MP Alan Johnson, himself a former health secretary, has been fighting for the reinstatement of inpatient beds for children since the closure of the city’s only overnight mental health unit for children and adolescents – West End Child and Adolescent Mental Health Service – in Hessle Road.
Since its closure in 2013, it is understood that children have been sent to cities across the North, with one Hull girl receiving care in Newcastle. Mr Johnson has raised the issue in parliament, calling the situation ‘scandalous’.
Now, health bosses, nationally and locally, must listen.
At Neil Hudgell Solicitors, our work often brings us into contact with families who have needed the support of mental health services and facilities to care for a loved one.
For the individual needing support and treatment themselves, a network of local support, including health professionals, family, and friends, is crucial in helping them overcome any difficulties they face.
For family members, it is a truly challenging situation, both emotionally and physically draining. Being forced to be so far apart from their loved ones at such a time, simply through a lack of investment and facilities, cannot be right.
Importantly, the need for better support locally is not going to lessen over time.
According to recent reports, 29 children in the region were recently referred to children’s mental health services in just two weeks. Staff normally deal with five or six referrals a month.
These are difficult times for many young people and their families. They deserve the better support this campaign is calling for.
Where to turn for help
Young people and their families in need of support can use Contact Point, a telephone hotline run by CAMHS between 8am to 6pm, Monday to Friday.
People in Hull should call 01482 303688, while those in the East Riding should call (01482) 303810 if they need help.
The Warren, in Queens Dock Avenue, Hull city centre, also offers a free counselling and advice service for young people aged between 14 and 25.
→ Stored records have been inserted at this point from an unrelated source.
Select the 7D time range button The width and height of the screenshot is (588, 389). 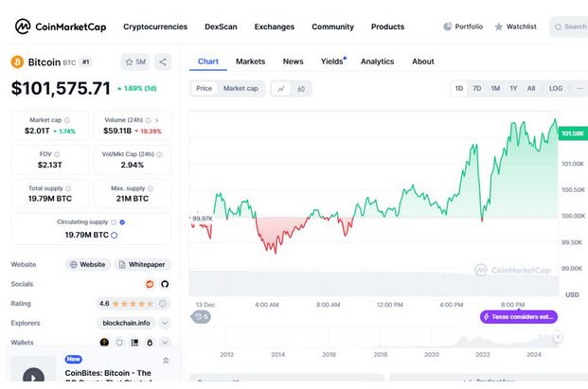tap(477, 88)
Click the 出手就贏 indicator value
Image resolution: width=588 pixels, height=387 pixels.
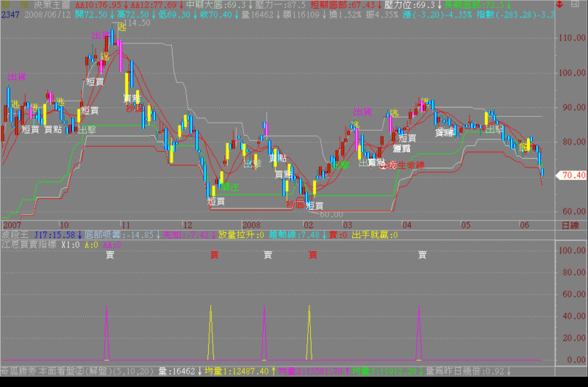click(375, 234)
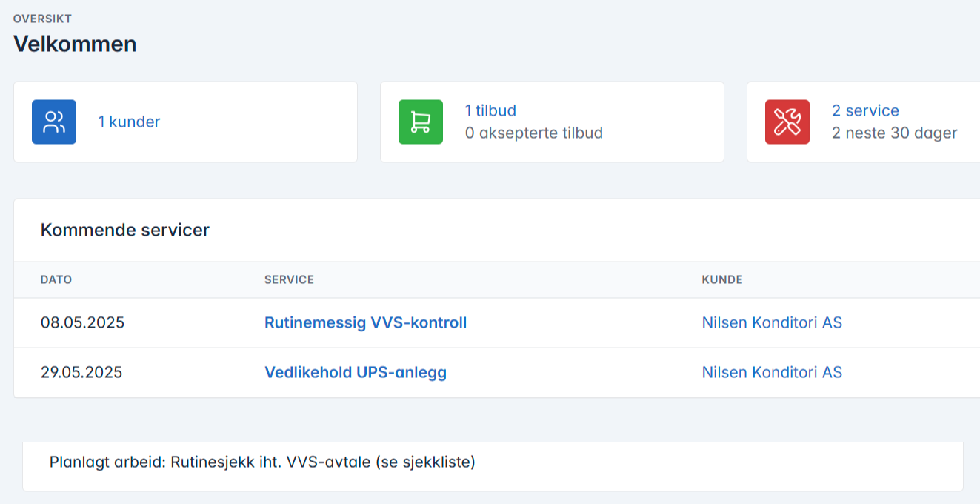The height and width of the screenshot is (504, 980).
Task: Click the red service tools icon
Action: 787,122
It is a drop-in service, with three counselling rooms where people can speak in confidence to counsellors. You can call The Warren on (01482) 218115.
For help and support about mental health matters, you can also contact charity Hull and East Yorkshire Mind in Beverley Road. They run an information line on (01482) 240133.
Young Minds, a national charity committed to improving the emotional wellbeing of young people, also offers a helpline for parents needing support on 0808 8025544.